もしそれが過重な負担であるなら、労働環境を改善する責任はJR東日本にある。伊是名さんも「階段で車いすを運んでもらうのは危険だし、駅員さんに申し訳ないので本当は避けたい。でも、エレベーターがない以上、お願いせざるを得ない」と話す。
伊是名さんへの非難の声が多いことについて、佐藤さんは「昔の『医療モデル』の考えから抜けられていない人が多いからではないか」と指摘する。
「医療モデルでは、階段を上がれないのは歩けないあなたの責任で、運んでくれと言うことが『わがまま』になってしまう。

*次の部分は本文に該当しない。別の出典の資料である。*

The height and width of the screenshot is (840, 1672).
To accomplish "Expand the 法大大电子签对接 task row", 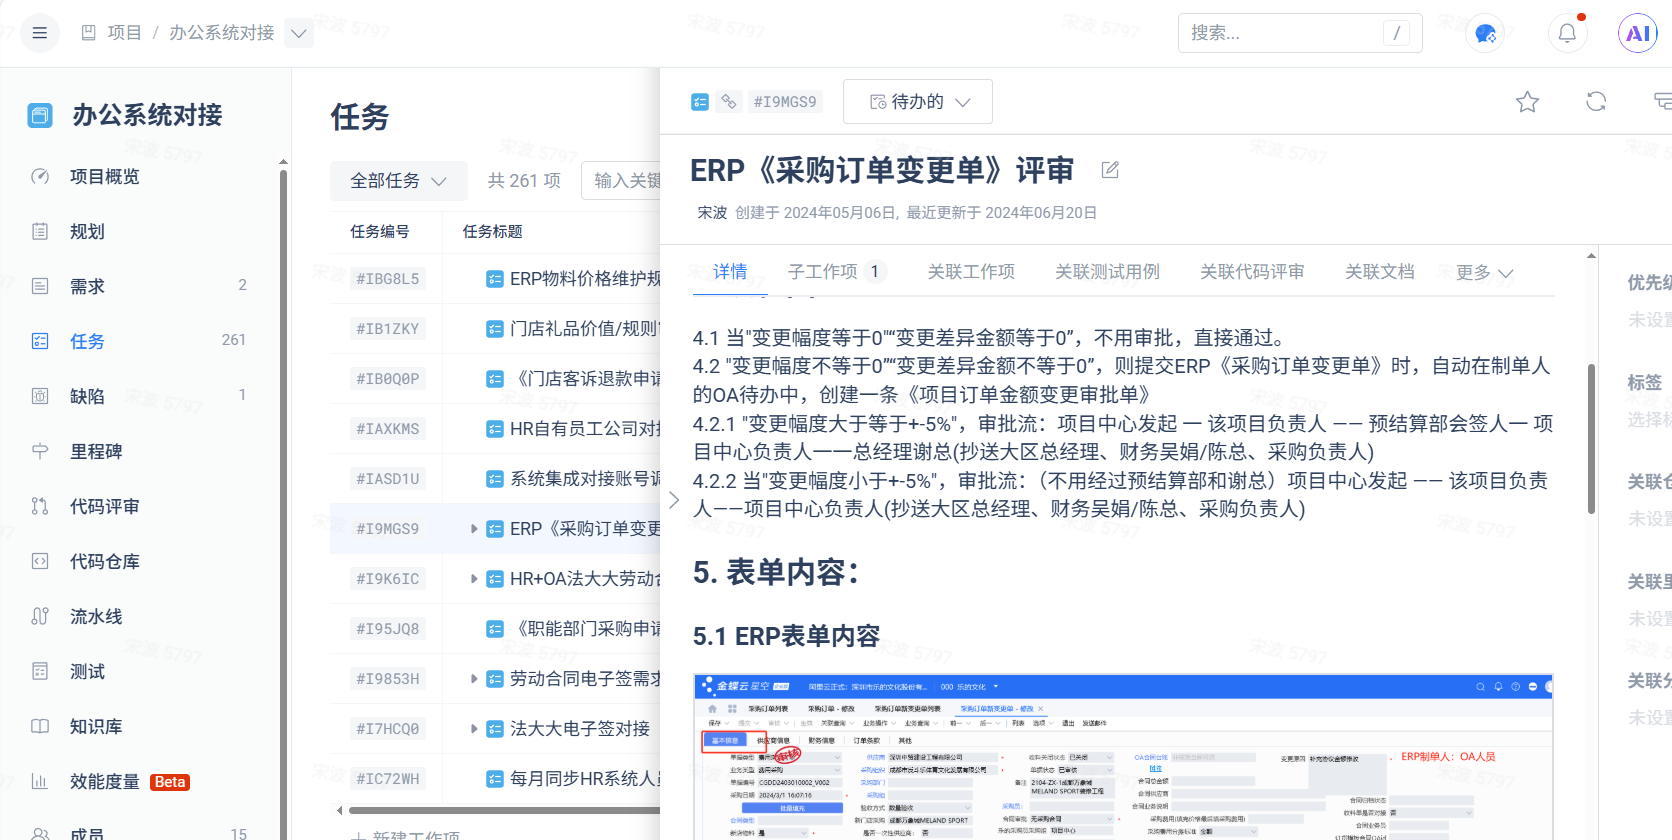I will coord(474,729).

だが、今は障害のことを考えずにつくられた社会のしくみに問題があるという『障害の社会モデル』の考え方をベースに法律もできています」
石川さんはこう見る。
「平等といえば『形式的平等』と理解している人は、障害特性に合った環境調整をして実質的平等を実現することが不当だと思ってしまうのではないか」
さらに、深い感情的反応も起きていたとも指摘する。
「伊是名さんは女性の障害者であるという点でよりバッシングを受けやすい」
障害者権利条約第6条にも「障害のある女性」という条文があり、複合的な差別を受けやすいとの指摘がある。
伊是名さん自身も今回は、普段リベラルな立場で活動している人からも批判が多かったと話し、「複合マイノリティーの私には、とにかく批判が向けられ、理解されにくい」と声を落とす。
今回、障害のある当事者や家族からも「自分は事前連絡する」「障害者の印象が悪くなる」など批判が起きた。
「健常者の枠に入りたい障害者が増えたように感じる」と話すのは、人工呼吸器を着け、電動車いすで移動する埼玉県の羽富拓成さん(37)だ。
「本当は障害者が降りたい駅で降りるという当たり前の権利が守られないことに怒らないといけないのに。電車に乗るたびに感謝を口にし、『すみません』と言うのは、障害者はお荷物ですと自ら差別されにいっているようなもの。自分で自分の首を絞めている」
今回のバッシングで、困りごとがあっても声を上げないで我慢する障害者は増えるだろう。だが、わきまえているうちに当たり前の権利も移動の自由もどんどん奪われていく現実もある。